Exercise instructions —
Revise the stretch from the line containing "I want to click on stat-label-text: Corner" through the line containing "(848, 370).", replacing "Identify" with "Find" and leaving everything else unchanged.

Given entries —
---*---

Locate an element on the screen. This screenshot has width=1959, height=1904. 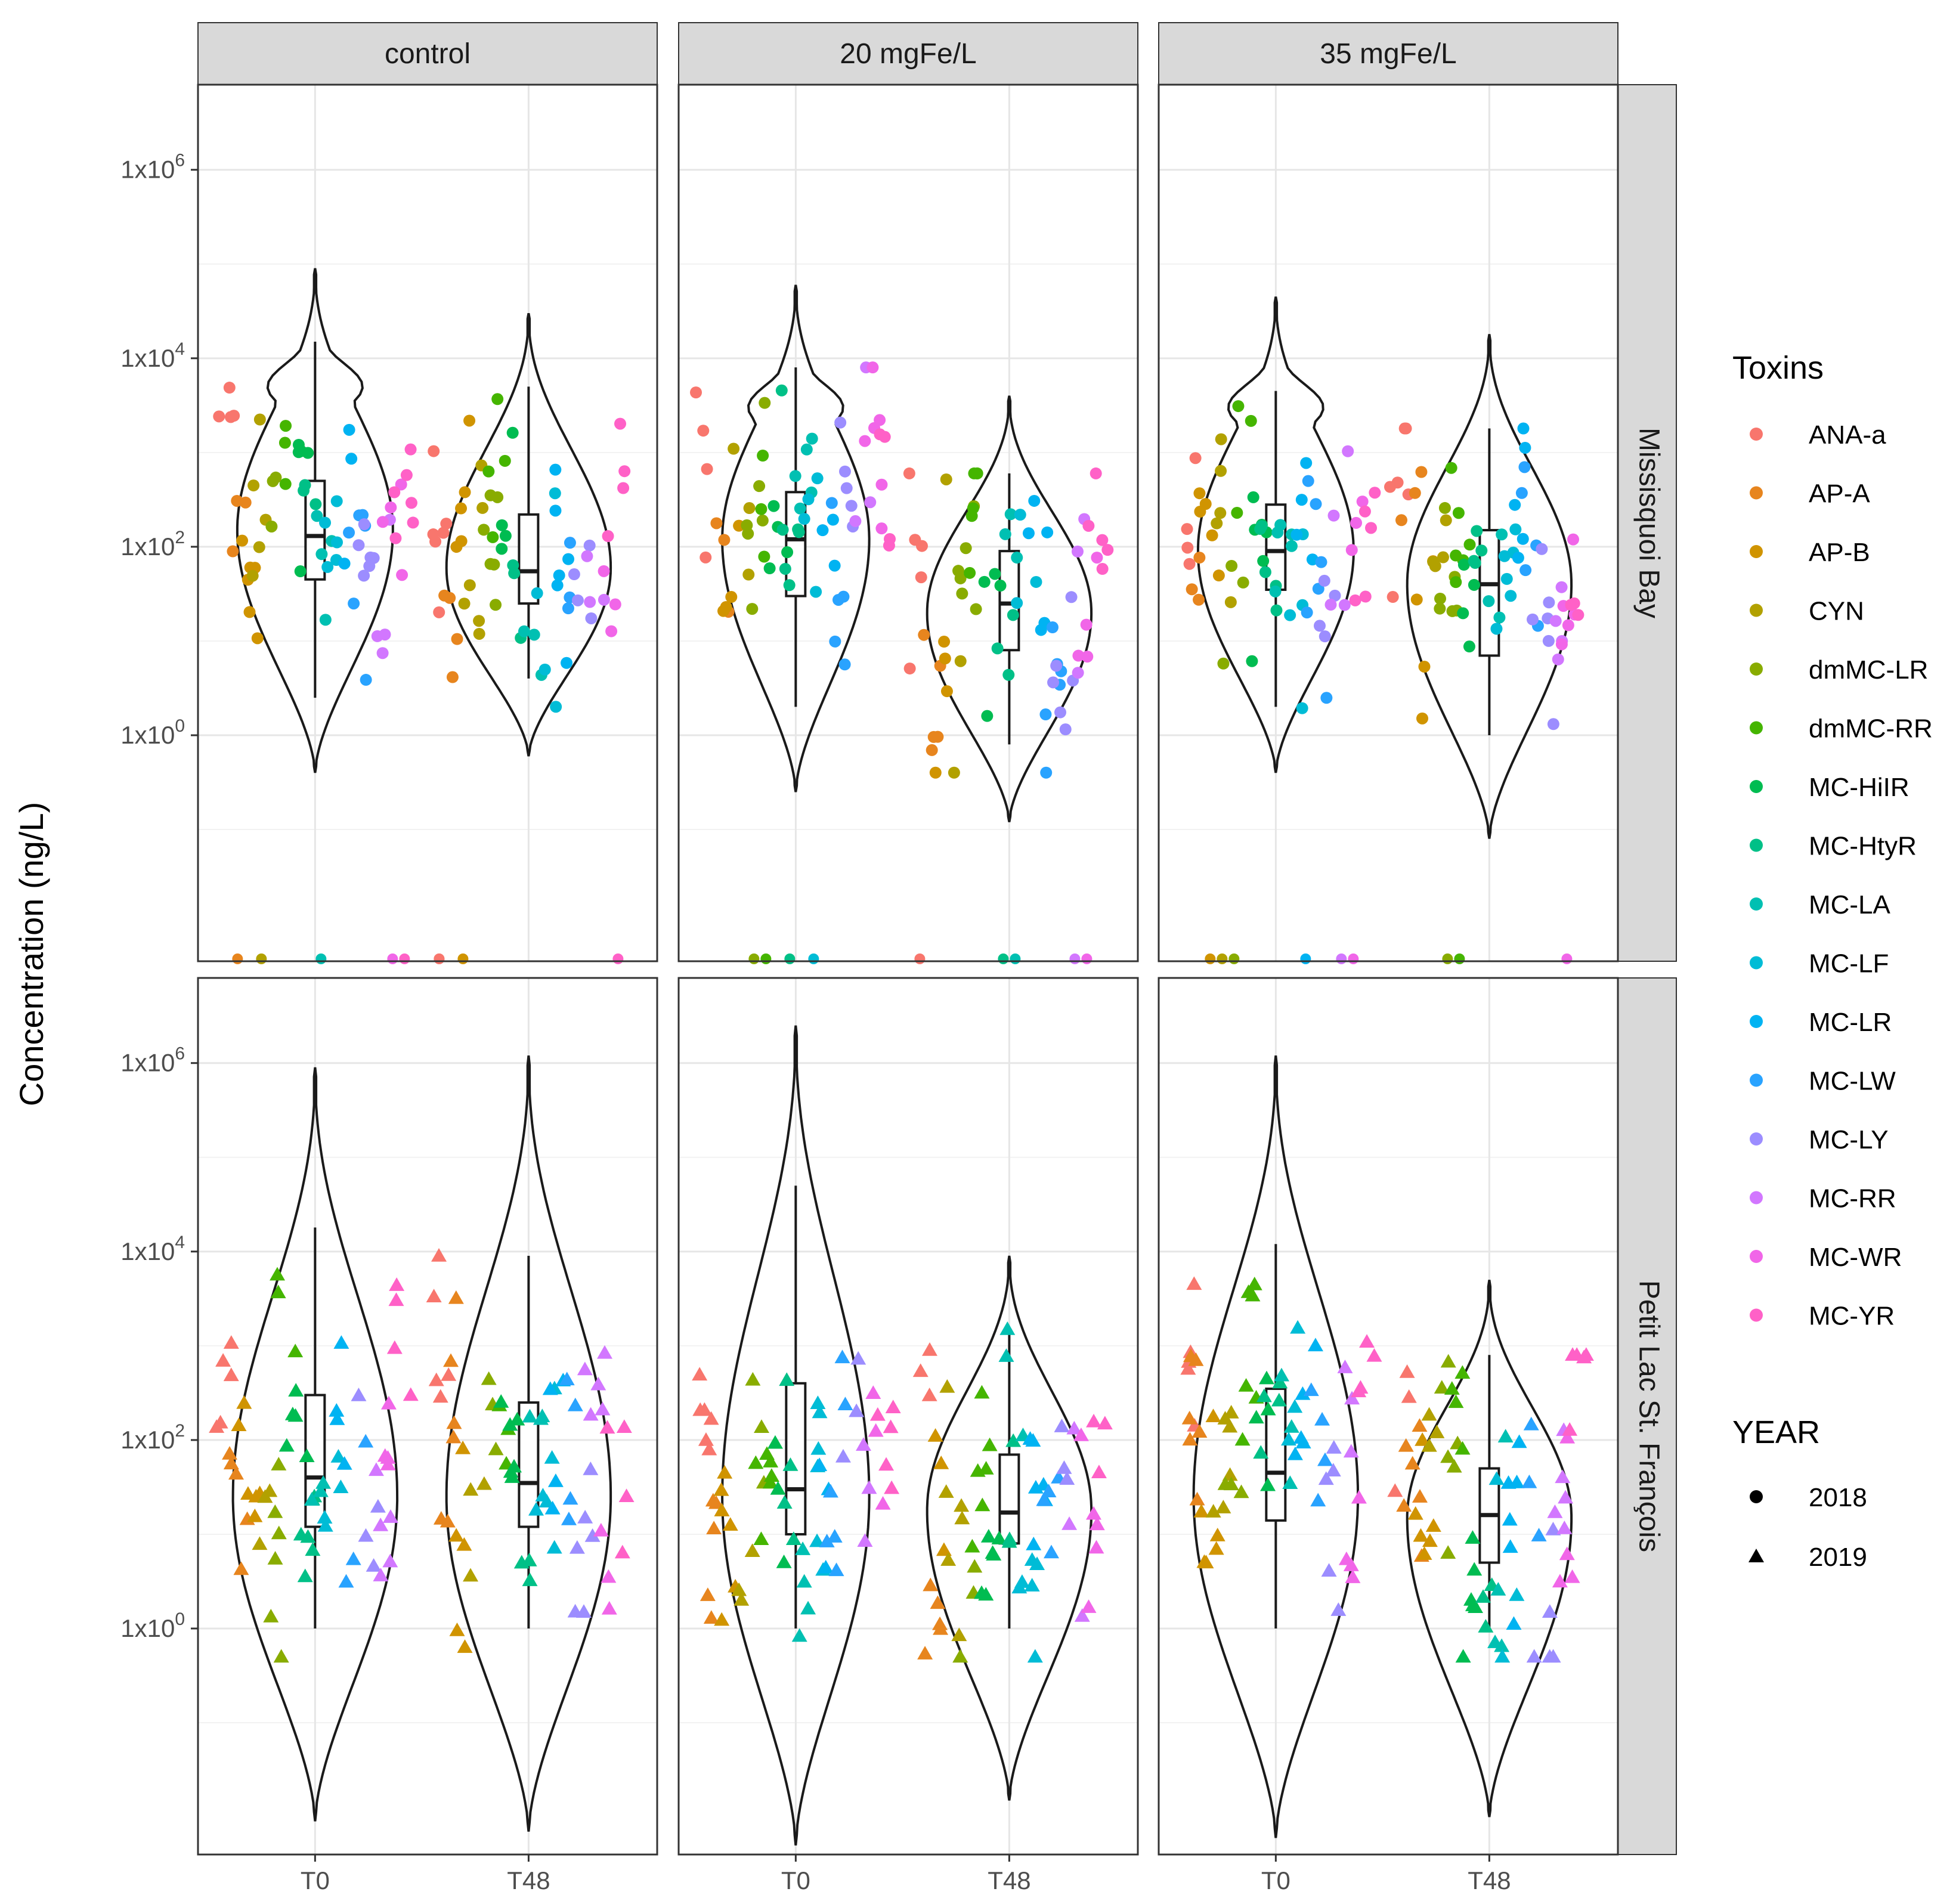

---*---

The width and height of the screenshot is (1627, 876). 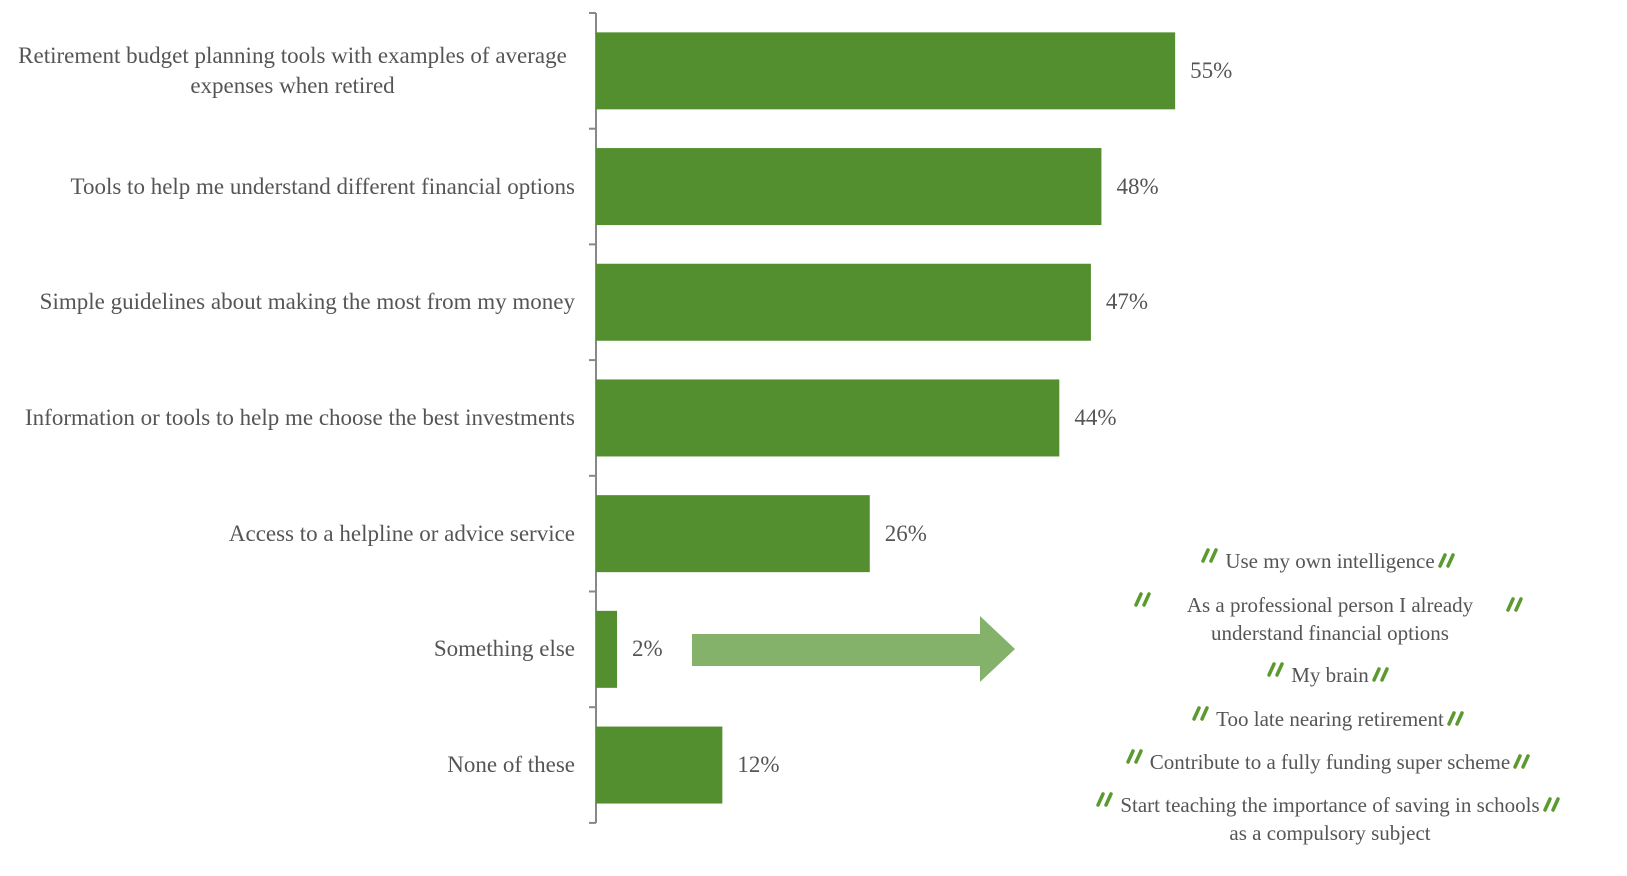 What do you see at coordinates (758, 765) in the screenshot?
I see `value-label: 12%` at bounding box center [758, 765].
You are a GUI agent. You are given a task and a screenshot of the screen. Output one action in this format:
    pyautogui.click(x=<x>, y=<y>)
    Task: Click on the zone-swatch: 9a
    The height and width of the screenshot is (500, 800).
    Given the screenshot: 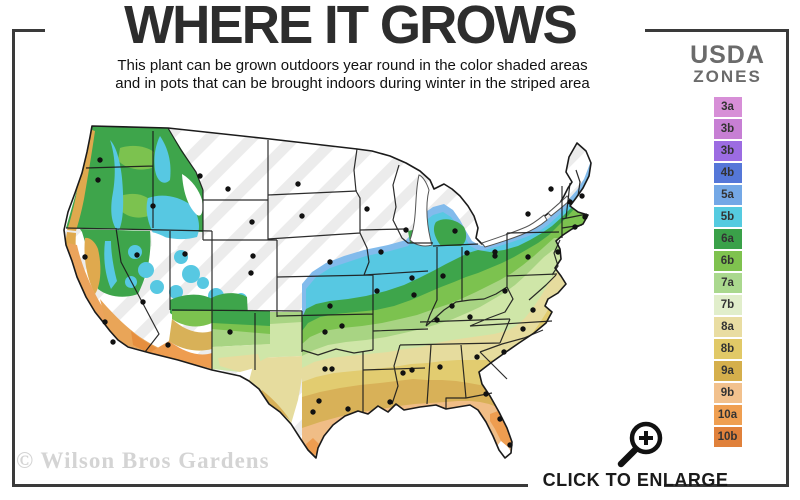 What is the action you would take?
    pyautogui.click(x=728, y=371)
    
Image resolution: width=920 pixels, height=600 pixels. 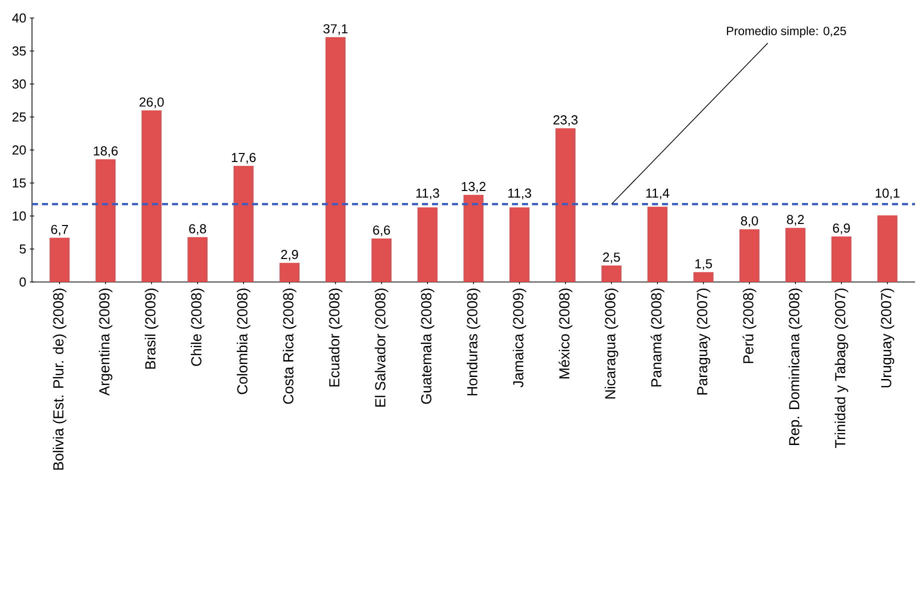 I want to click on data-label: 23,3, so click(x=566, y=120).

---*---

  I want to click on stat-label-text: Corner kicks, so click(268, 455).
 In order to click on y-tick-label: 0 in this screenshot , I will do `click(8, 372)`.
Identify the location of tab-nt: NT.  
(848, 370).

---*---

Task response —
  I want to click on stat-label-text: Corner kicks, so click(268, 455).
 In order to click on y-tick-label: 0 in this screenshot , I will do `click(8, 372)`.
Find the location of tab-nt: NT.  
(848, 370).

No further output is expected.